Hay mujeres sobre cuya apariencia física un cambio venturoso de estado civil produce un efecto casi mágico, una auténtica transfiguración. No era éste el caso de Cándida, a quien encontré, por decir lo menos, francamente empeorada, como si los años transcurridos desde nuestro último encuentro le hubieran ido propinando a su paso fieras coces.

– Hola, Cándida -musité-, estás preciosa.

Contra todo pronóstico, Cándida hizo un visaje que en un primate habría podido pasar por sonrisa y respondió:

– Tú también tienes muy buen aspecto. Pero no te quedes en el recibidor. Pasa y ponte cómodo. Estás en tu casa.

Al pronto, y habiendo visto en la televisión películas e incluso reportajes reales sobre el tema, pensé que la pobre Cándida había sido objeto de abducción por parte de algún alienígena, y su forma mortal suplantada por éste.
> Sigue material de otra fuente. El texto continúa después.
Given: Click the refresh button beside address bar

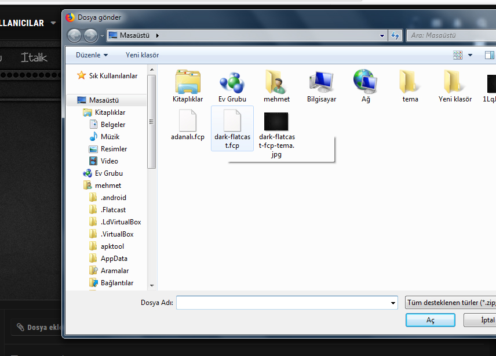Looking at the screenshot, I should 395,35.
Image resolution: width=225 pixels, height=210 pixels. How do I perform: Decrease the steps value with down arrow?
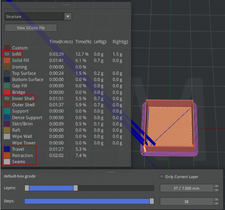point(216,203)
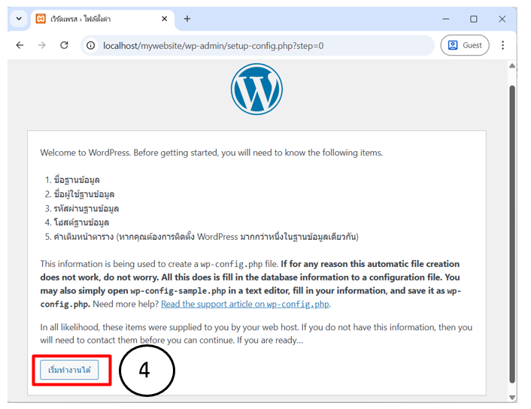
Task: Reload the WordPress setup page
Action: point(65,45)
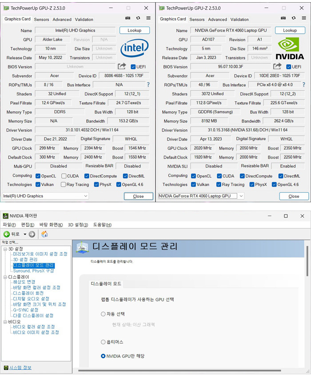This screenshot has width=311, height=376.
Task: Click the forward arrow in NVIDIA Control Panel
Action: coord(32,234)
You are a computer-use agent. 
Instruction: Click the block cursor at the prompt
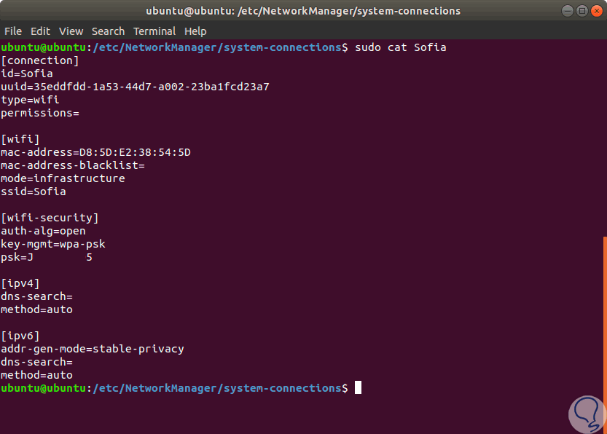358,388
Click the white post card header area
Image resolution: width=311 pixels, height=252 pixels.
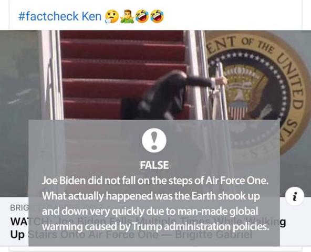(156, 16)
Luego me dije que ningún alienígena en su sano juicio se habría posesionado de semejante cascajo como paso previo a la conquista o destrucción de nuestro planeta, y que si, a pesar de todo, algún extraño ser de otra galaxia había tenido aquel capricho, por fuerza el cambio me había de resultar beneficioso. De modo que me deshice en mieles y la seguí al interior del piso, que constaba de dos dormitorios, cocina, baño y living room, según pude colegir del mobiliario, la decoración y otras emplastaduras.

– Como ves -dijo Cándida cuando hubo concluido el recorrido-, aquí vivimos divinamente yo, Viriato y mamá.